I confirmed every impression a seafaring country type can have about incompetent city-slickers. Allan laughed quietly to himself the whole time I was demonstrating that I didn't actually know how to row. I knew the theory, but I got an oar end caught in my shirt at one point; and I had generally to do two strokes with my left for every one of my right. With much encouragement from the Aunt ie 'You're going the wrong way!' I managed to move the boat so Allan could lay two gill nets in vaguely the right spot.

Then we drifted and I presented Allan with the bait. His face said that we clearly had no idea what we were doing. But we showed him! Well, the Aunt did, at least. She caught an octopus which quirted energetically in all directions but mine. We let him go and within fifteen seconds The Aunt caught a good sized flathead (or 'flaired' as it is pronounced by Northern Beaches locals). Allan told us many anecdotes - including jumping into the lion enclosure at Taronga Zoo in the 60s to get better pictures, and being evicted from the zoo after jumping into the hippo's pen for the same reason. We chatted happily and entertained each other thoroughly. My hat blew off into the water.
Allan took over the rowing, and retrieved a mullet from the gill nets.

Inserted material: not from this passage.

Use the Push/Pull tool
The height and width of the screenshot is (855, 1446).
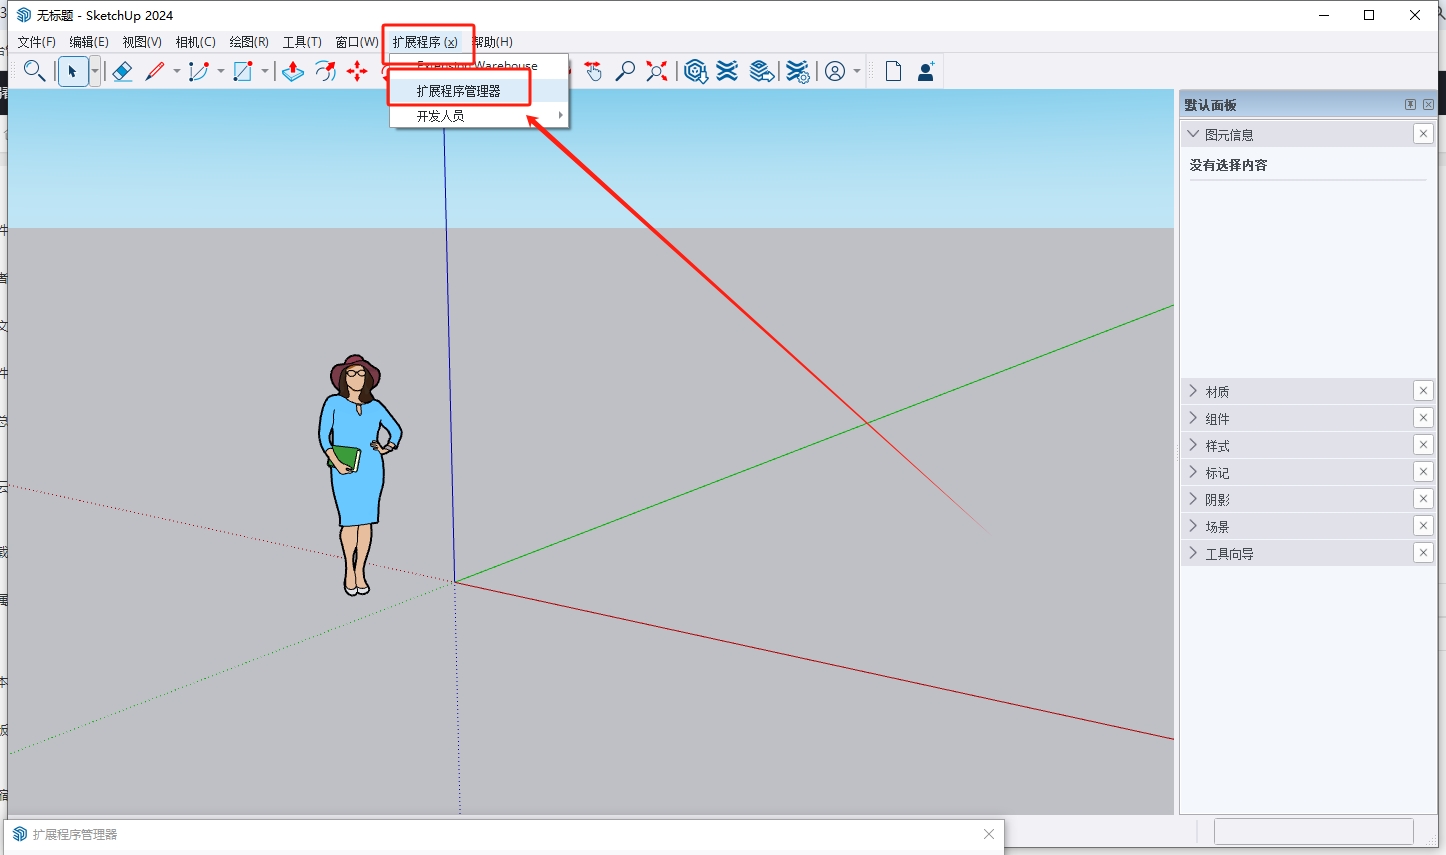pyautogui.click(x=292, y=71)
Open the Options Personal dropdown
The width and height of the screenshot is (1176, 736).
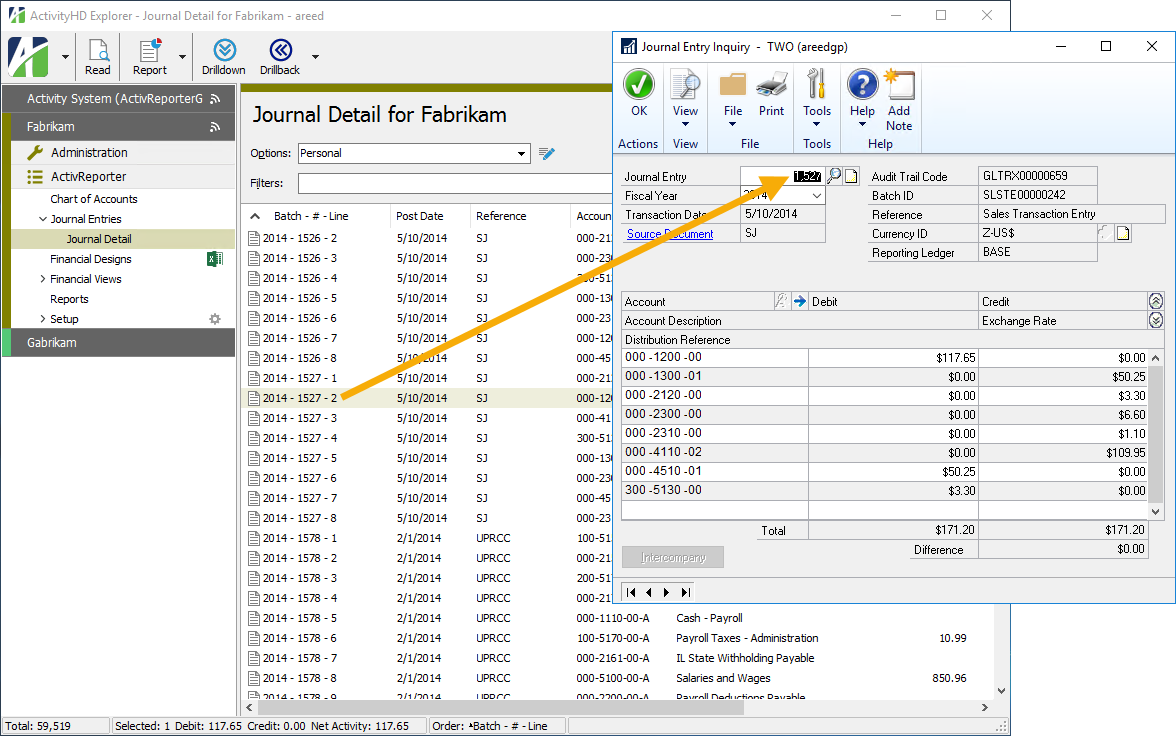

Coming ashore: The Incident.
Allan and I had stepped off the stern because he'd reversed it in. The Aunt, however, decided to misjudge the depth of the water and stepped off near the bow into thigh deep water. One leg was still in the boat, and this presented a problem that I didn't recognise.
Instead, with a strange look on her face, she started pushing the boat away from her with her dry leg. Confused, Allan and I swung the bow back to her from the stern end.
Once more she slowly and steadily pushed the bow away before emitting one short 'Aark!' and falling straight down into the brine.
Shrieking with laughter (being the gentleman I am) I went to aid, but she was laughing too hard to stand up, so Allan was presented with a tableau of two lunatics howling with laughter - one with tears rolling down his cheeks and quite uselessly holding the arms of the other one who was happy to stay sitting in frigid water to her waist.
Eventually we got it together and Allan scaled and filletted the fish and gave us both, which was very kind.
He showed us his shack and then we headed home for a change of clothes.
My notes read "C fell in, in a strange way."
Relating The Incident to her second daughter a few days later, Caroline was told, 'But you NEVER ask for help, mum!' thus letting me off the hook.

I have a note here of 'C stung by some fiendish Tasmanian bug'. Evidently nature took a shine to her.

7 comments:

Anonymous said...

love it. Someday they'll do a study on the genetics of clumsiness*, with a pedigree analysis of our family featuring prominently

Taffy

*and hilariousness

Anonymous said...

Cool - when you do word verification in Germany you get fake German words rather than fake English words

Taffy

Anonymous said...

..I think - let me test a few more

Anonymous said...

yep, I think that is what is going on

anti ob said...

I don't. I think its something else entirely.

harry said...

I think it is yet something else entirely, mein KommentFuhrer!

Reinhard said...

And Huonville is only a hop, skip and a sort of half-shuffle from our pad in Lymington. Although we weren't there, of course. And even if we had been, we haven't built the house yet.